## TEXTO FORNECIDO
José
Álvaro de Lima Cardoso.
A Câmara
dos Deputados aprovou, em agosto, a Medida Provisória 777/2017, que cria a Taxa
de Longo Prazo (TLP), que irá substituir a Taxa de Juros de Longo Prazo (TJLP)
nos financiamentos do Banco Nacional de Desenvolvimento Econômico e Social
(BNDES). A MP define que a nova TLP se aproximará das taxas do mercado, o que
significa encarecer o financiamento de longo prazo para indústrias, máquinas,
equipamentos e infraestrutura, já que o Brasil pratica as taxas de mercado mais
elevadas do mundo (há décadas).
A aprovação dessa medida deve ser entendida no conjunto das atrocidades
que estão sendo cometidas, e que constituem a aplicação no Brasil da chamada Doutrina
de Choque. Os golpistas querem retirar toda e qualquer capacidade de o Estado
intervir estrategicamente na economia e o BNDES tem um papel chave na oferta de
crédito às empresas. O Banco já vem sendo esvaziado desde o início do governo
golpista. Em 2016 forçaram o BNDES a devolver R$ 100 bilhões da dívida do Banco
com o tesouro, valores que deixaram imediatamente retirados do montante de
crédito para a produção, e utilizados, em sua maioria, para o pagamento de
dívida pública. O fim da TJLP aprofunda o ataque ao banco, e atende exigência
do capital financeiro, um dos principais blocos de articulação e operação do
golpe.

## DADOS COLETADOS

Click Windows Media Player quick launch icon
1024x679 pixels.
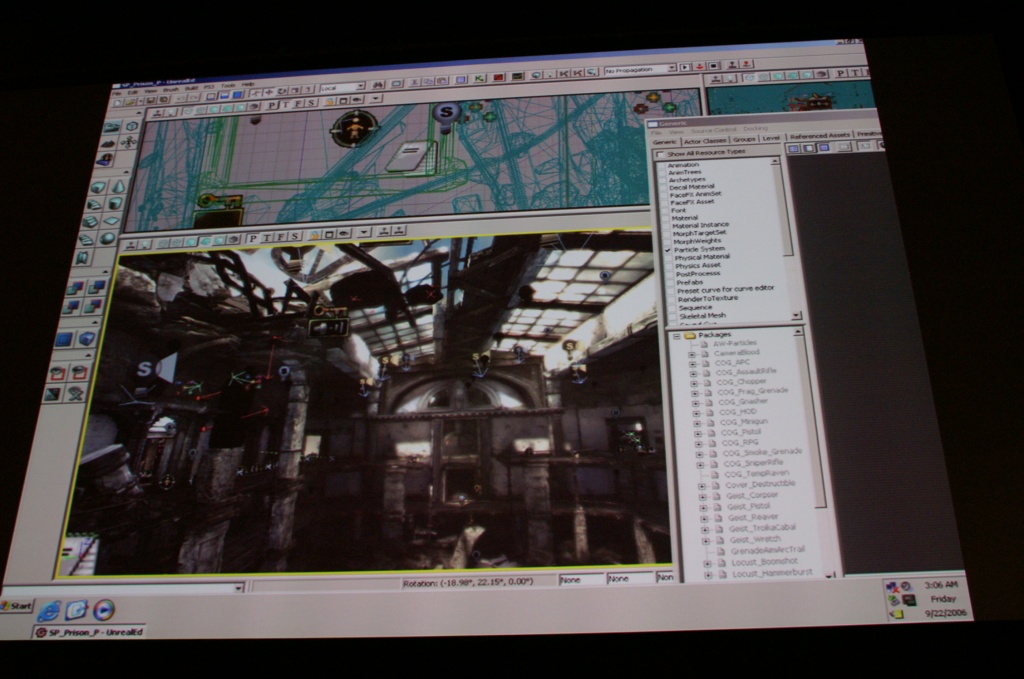coord(103,609)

## TAREFAS A REALIZAR
1 – Copie do texto sobre a Taxa de Longo Prazo o trecho entre "nos financiamentos do" e "mundo (há décadas).", inclusive.
2 – De acordo com o texto sobre a Taxa de Longo Prazo, que valor o BNDES foi forçado a devolver ao tesouro em 2016?
3 – Traduza para o inglês esta frase do texto sobre a Taxa de Longo Prazo: "O Banco já vem sendo esvaziado desde o início do governo golpista."
O material é um conteúdo à parte, independente do texto.

## RESULTADOS DO EXERCÍCIO
1 –
nos financiamentos do Banco Nacional de Desenvolvimento Econômico e Social
(BNDES). A MP define que a nova TLP se aproximará das taxas do mercado, o que
significa encarecer o financiamento de longo prazo para indústrias, máquinas,
equipamentos e infraestrutura, já que o Brasil pratica as taxas de mercado mais
elevadas do mundo (há décadas).

2 – R$ 100 bilhões.

3 – The Bank has been steadily drained since the beginning of the coup government.